Eine hohe Anzahl von Infektionen mit den neuen Virusvarianten steigert sowohl das Risiko einer Resistenz gegen vorhandene Impfstoffe, als auch einer erneuten Ansteckung. SPD-Gesundheitspolitiker Karl Lauterbach hat kürzlich gewarnt, es gebe laut einer Studie der Harvard University Anzeichen dafür, dass sich im Fall der südafrikanischen und brasilianischen Mutante Impfresistenzen entwickeln.
Im Nachbarland Tschechien, wo sich bereits mehr als 10 Prozent der Bevölkerung infiziert haben und über 25.000 Menschen verstorben sind, ist die Zahl der Reinfektionen massiv gestiegen. Bis Ende Februar wurden 1400 Fälle gemeldet, bei denen sich eine Person nach einer überstandenen Infektion erneut ansteckte. Einen Monat zuvor waren nur 158 solcher Fälle bekannt. Auch in Brasilien erklären Forscher die enormen Infektionszahlen teilweise durch Reinfektionen mit der Virusvariante P.1.

■ ■ ■ ■ ■

*Was gebraucht wird:*
Gib aus dem Text über Virusvarianten die Stelle von „Eine hohe Anzahl“ bis einschließlich „Mutante Impfresistenzen entwickeln.“ wortgetreu zurück.

Datensätze aus einer Sammlung:
■ ■ ■ ■ ■

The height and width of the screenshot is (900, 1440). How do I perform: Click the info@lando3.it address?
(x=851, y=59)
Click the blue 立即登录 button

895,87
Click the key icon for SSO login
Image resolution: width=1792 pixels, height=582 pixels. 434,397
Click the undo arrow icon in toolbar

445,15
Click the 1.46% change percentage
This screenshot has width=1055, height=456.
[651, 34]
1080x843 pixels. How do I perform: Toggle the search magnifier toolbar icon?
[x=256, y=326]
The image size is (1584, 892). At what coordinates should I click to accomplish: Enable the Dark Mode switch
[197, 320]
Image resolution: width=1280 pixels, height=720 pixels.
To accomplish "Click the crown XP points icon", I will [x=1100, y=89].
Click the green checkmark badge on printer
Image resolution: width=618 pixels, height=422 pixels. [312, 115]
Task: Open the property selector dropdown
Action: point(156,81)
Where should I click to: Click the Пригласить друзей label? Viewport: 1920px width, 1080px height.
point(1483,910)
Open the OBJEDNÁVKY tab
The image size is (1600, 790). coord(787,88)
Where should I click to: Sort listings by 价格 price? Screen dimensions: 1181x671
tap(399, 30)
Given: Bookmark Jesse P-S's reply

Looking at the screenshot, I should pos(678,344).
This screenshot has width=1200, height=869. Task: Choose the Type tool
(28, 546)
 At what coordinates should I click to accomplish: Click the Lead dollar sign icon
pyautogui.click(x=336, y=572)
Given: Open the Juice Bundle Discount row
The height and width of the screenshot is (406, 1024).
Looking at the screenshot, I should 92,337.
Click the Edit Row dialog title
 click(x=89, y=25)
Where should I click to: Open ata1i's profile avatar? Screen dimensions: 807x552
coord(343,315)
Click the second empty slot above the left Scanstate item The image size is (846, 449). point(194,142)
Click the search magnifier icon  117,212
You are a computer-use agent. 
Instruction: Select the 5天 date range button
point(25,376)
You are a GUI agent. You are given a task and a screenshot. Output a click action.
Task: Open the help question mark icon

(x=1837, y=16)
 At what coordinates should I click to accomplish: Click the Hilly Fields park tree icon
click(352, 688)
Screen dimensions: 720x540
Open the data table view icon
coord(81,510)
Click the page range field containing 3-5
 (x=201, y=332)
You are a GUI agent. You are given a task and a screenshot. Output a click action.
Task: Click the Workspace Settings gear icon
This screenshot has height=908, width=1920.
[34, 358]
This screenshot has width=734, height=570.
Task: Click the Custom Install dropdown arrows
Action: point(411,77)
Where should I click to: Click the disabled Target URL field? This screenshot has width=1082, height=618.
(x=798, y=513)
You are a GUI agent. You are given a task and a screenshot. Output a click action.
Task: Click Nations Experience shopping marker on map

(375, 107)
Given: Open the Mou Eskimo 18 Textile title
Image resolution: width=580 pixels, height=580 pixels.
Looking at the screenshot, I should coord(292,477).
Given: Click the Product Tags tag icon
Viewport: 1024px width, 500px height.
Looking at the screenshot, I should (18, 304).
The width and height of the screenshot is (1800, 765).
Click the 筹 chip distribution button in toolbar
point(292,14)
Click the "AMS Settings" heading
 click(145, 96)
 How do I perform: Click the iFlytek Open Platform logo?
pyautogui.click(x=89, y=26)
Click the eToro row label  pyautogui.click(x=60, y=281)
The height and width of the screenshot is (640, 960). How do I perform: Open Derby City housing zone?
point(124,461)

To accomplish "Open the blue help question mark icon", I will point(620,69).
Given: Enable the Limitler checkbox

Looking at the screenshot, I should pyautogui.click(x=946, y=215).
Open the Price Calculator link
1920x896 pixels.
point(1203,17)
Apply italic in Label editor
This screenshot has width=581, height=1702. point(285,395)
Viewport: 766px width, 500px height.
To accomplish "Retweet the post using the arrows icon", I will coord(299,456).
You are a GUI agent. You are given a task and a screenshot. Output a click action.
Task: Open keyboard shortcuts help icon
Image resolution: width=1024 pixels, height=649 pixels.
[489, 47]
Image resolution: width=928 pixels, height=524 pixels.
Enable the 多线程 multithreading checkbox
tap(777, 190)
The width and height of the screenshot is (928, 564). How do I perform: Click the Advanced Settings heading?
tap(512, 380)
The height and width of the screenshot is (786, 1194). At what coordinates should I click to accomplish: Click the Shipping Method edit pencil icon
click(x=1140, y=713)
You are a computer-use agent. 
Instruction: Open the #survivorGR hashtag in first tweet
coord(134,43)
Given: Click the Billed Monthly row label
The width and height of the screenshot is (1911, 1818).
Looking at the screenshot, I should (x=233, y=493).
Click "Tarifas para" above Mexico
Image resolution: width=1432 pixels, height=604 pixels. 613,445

■ ■ ■ ■ ■

*Antwortbereich:*
Eine hohe Anzahl von Infektionen mit den neuen Virusvarianten steigert sowohl das Risiko einer Resistenz gegen vorhandene Impfstoffe, als auch einer erneuten Ansteckung. SPD-Gesundheitspolitiker Karl Lauterbach hat kürzlich gewarnt, es gebe laut einer Studie der Harvard University Anzeichen dafür, dass sich im Fall der südafrikanischen und brasilianischen Mutante Impfresistenzen entwickeln.